* DATA SUPPLIED:
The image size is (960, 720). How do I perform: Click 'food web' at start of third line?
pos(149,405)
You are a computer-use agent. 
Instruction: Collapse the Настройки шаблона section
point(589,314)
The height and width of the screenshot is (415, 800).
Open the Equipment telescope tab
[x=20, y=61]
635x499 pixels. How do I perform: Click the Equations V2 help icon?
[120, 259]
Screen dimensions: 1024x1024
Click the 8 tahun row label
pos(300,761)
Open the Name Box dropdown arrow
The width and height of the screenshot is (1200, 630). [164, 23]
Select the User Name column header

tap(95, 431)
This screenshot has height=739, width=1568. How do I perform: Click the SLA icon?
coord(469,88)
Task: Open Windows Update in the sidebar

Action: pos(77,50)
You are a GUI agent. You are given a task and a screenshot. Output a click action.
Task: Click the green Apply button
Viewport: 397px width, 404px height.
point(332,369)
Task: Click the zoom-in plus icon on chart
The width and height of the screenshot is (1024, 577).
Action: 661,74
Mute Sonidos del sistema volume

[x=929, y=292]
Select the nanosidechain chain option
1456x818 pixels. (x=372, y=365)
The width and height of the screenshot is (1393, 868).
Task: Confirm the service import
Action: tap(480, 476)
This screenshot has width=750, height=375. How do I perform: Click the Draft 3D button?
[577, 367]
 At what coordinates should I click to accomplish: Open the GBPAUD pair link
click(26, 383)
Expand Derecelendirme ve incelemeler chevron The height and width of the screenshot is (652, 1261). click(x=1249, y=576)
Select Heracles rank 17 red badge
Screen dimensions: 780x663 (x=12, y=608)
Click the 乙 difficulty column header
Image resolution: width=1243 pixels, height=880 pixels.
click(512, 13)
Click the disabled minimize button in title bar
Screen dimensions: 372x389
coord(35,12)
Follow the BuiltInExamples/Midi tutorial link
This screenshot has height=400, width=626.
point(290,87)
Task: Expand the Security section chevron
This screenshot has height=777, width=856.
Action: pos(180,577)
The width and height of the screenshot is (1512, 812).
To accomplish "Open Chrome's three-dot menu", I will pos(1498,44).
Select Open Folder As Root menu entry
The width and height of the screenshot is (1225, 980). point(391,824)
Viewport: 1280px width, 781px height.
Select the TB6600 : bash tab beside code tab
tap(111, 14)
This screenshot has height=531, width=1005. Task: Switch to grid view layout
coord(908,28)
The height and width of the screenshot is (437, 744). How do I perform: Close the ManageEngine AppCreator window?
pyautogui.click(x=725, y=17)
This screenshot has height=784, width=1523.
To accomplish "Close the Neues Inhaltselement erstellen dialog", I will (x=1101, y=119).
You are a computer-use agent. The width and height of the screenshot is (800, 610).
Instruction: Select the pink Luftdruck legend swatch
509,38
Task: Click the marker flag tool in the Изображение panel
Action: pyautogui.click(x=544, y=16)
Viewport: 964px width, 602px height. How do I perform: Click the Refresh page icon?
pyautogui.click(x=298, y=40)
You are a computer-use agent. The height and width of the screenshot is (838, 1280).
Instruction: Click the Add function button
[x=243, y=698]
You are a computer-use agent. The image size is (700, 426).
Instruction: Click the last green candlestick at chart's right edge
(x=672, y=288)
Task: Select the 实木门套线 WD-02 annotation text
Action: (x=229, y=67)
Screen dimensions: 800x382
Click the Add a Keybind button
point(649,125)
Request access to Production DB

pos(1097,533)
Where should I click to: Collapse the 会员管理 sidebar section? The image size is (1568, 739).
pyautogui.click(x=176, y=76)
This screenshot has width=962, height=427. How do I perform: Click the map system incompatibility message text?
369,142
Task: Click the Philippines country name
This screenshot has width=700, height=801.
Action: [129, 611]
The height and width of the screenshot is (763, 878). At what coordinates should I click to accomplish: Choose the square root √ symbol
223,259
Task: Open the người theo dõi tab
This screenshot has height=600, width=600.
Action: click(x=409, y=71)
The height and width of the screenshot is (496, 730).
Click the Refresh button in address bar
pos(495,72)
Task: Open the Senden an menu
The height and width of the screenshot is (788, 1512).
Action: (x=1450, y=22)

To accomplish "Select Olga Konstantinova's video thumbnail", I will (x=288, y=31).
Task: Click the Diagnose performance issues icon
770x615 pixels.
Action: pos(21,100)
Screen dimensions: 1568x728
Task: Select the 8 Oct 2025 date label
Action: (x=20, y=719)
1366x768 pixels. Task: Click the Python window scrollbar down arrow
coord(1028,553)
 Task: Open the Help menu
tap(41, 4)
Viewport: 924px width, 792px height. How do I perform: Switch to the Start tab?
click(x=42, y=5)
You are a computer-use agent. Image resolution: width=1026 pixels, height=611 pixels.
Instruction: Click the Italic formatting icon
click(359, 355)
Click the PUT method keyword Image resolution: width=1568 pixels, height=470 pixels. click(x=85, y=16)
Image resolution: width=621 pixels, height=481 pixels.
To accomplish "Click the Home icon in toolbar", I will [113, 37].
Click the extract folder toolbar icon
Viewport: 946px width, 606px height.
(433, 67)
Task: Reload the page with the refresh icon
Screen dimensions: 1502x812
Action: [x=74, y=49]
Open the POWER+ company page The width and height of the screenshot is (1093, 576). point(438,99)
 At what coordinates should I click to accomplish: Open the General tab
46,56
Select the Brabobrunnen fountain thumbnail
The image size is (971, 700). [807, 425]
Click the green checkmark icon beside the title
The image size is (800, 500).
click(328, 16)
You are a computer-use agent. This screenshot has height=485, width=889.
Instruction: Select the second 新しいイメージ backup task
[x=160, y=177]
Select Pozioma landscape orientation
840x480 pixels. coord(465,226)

* WORK TASK:
For each line above that has the word "toolbar", add one to a tally, and report the final tally alone.

* RESULT FOR THIS TASK:
2